# [Your assignment]
What you return must match the records exactly.
____ Dataset records
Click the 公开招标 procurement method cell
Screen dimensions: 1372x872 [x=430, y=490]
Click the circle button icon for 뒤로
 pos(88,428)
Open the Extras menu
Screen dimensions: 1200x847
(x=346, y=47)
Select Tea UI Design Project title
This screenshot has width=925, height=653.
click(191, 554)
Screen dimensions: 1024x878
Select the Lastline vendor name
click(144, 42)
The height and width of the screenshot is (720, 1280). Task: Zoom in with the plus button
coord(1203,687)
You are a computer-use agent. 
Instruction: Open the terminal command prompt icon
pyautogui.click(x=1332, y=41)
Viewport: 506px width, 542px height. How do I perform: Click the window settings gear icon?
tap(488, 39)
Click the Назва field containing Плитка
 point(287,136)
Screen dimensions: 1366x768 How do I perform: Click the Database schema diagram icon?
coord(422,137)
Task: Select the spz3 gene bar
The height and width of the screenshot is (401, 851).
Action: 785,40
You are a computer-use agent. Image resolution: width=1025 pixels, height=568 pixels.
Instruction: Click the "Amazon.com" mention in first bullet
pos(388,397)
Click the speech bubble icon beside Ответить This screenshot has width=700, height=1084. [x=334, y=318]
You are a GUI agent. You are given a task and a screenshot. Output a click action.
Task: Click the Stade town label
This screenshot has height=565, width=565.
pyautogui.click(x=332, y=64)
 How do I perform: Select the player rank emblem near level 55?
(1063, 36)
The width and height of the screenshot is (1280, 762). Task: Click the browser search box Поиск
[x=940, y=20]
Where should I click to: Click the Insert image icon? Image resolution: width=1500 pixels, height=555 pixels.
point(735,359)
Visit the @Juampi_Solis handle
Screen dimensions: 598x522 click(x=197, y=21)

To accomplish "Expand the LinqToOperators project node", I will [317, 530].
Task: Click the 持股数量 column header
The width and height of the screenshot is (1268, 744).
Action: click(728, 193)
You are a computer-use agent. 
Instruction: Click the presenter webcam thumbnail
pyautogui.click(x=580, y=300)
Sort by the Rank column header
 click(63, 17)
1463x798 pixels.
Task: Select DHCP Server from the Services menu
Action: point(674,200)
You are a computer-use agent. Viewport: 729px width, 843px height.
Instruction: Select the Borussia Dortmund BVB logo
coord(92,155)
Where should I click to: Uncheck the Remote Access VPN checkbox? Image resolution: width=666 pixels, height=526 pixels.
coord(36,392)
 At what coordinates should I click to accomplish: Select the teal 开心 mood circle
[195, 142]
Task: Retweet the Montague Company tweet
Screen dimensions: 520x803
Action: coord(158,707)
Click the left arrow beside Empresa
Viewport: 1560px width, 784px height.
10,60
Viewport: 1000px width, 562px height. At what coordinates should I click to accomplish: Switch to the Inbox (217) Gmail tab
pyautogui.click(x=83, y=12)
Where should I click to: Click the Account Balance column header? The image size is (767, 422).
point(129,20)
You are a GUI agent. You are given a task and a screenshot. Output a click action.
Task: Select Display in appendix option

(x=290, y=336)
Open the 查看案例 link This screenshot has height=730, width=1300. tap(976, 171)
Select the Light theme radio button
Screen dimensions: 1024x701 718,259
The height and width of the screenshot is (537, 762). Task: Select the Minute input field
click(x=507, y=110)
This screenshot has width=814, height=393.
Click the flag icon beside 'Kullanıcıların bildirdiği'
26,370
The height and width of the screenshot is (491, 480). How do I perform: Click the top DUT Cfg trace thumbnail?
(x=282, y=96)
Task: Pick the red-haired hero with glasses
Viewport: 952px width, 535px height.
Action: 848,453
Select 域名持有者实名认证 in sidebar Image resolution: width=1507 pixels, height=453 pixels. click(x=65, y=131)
________
# [Task response]
Click the 公开招标 procurement method cell
Screen dimensions: 1372x872 [x=430, y=490]
Click the circle button icon for 뒤로
 pos(88,428)
Open the Extras menu
Screen dimensions: 1200x847
(x=346, y=47)
Select Tea UI Design Project title
This screenshot has width=925, height=653.
click(191, 554)
Screen dimensions: 1024x878
Select the Lastline vendor name
click(144, 42)
The height and width of the screenshot is (720, 1280). Task: Zoom in with the plus button
coord(1203,687)
You are a computer-use agent. 
Instruction: Open the terminal command prompt icon
pyautogui.click(x=1332, y=41)
Viewport: 506px width, 542px height. How do I perform: Click the window settings gear icon?
tap(488, 39)
Click the Назва field containing Плитка
 point(287,136)
Screen dimensions: 1366x768 How do I perform: Click the Database schema diagram icon?
coord(422,137)
Task: Select the spz3 gene bar
The height and width of the screenshot is (401, 851).
Action: 785,40
You are a computer-use agent. Image resolution: width=1025 pixels, height=568 pixels.
Instruction: Click the "Amazon.com" mention in first bullet
pos(388,397)
Click the speech bubble icon beside Ответить This screenshot has width=700, height=1084. [x=334, y=318]
You are a GUI agent. You are given a task and a screenshot. Output a click action.
Task: Click the Stade town label
This screenshot has height=565, width=565.
pyautogui.click(x=332, y=64)
 How do I perform: Select the player rank emblem near level 55?
(1063, 36)
The width and height of the screenshot is (1280, 762). Task: Click the browser search box Поиск
[x=940, y=20]
Where should I click to: Click the Insert image icon? Image resolution: width=1500 pixels, height=555 pixels.
point(735,359)
Visit the @Juampi_Solis handle
Screen dimensions: 598x522 click(x=197, y=21)

To accomplish "Expand the LinqToOperators project node", I will [317, 530].
Task: Click the 持股数量 column header
The width and height of the screenshot is (1268, 744).
Action: click(728, 193)
You are a computer-use agent. 
Instruction: Click the presenter webcam thumbnail
pyautogui.click(x=580, y=300)
Sort by the Rank column header
 click(63, 17)
1463x798 pixels.
Task: Select DHCP Server from the Services menu
Action: point(674,200)
You are a computer-use agent. Viewport: 729px width, 843px height.
Instruction: Select the Borussia Dortmund BVB logo
coord(92,155)
Where should I click to: Uncheck the Remote Access VPN checkbox? Image resolution: width=666 pixels, height=526 pixels.
coord(36,392)
 At what coordinates should I click to accomplish: Select the teal 开心 mood circle
[195, 142]
Task: Retweet the Montague Company tweet
Screen dimensions: 520x803
Action: coord(158,707)
Click the left arrow beside Empresa
Viewport: 1560px width, 784px height.
10,60
Viewport: 1000px width, 562px height. At what coordinates should I click to accomplish: Switch to the Inbox (217) Gmail tab
pyautogui.click(x=83, y=12)
Where should I click to: Click the Account Balance column header? The image size is (767, 422).
point(129,20)
You are a GUI agent. You are given a task and a screenshot. Output a click action.
Task: Select Display in appendix option

(x=290, y=336)
Open the 查看案例 link This screenshot has height=730, width=1300. tap(976, 171)
Select the Light theme radio button
Screen dimensions: 1024x701 718,259
The height and width of the screenshot is (537, 762). Task: Select the Minute input field
click(x=507, y=110)
This screenshot has width=814, height=393.
Click the flag icon beside 'Kullanıcıların bildirdiği'
26,370
The height and width of the screenshot is (491, 480). How do I perform: Click the top DUT Cfg trace thumbnail?
(x=282, y=96)
Task: Pick the red-haired hero with glasses
Viewport: 952px width, 535px height.
Action: 848,453
Select 域名持有者实名认证 in sidebar Image resolution: width=1507 pixels, height=453 pixels. click(x=65, y=131)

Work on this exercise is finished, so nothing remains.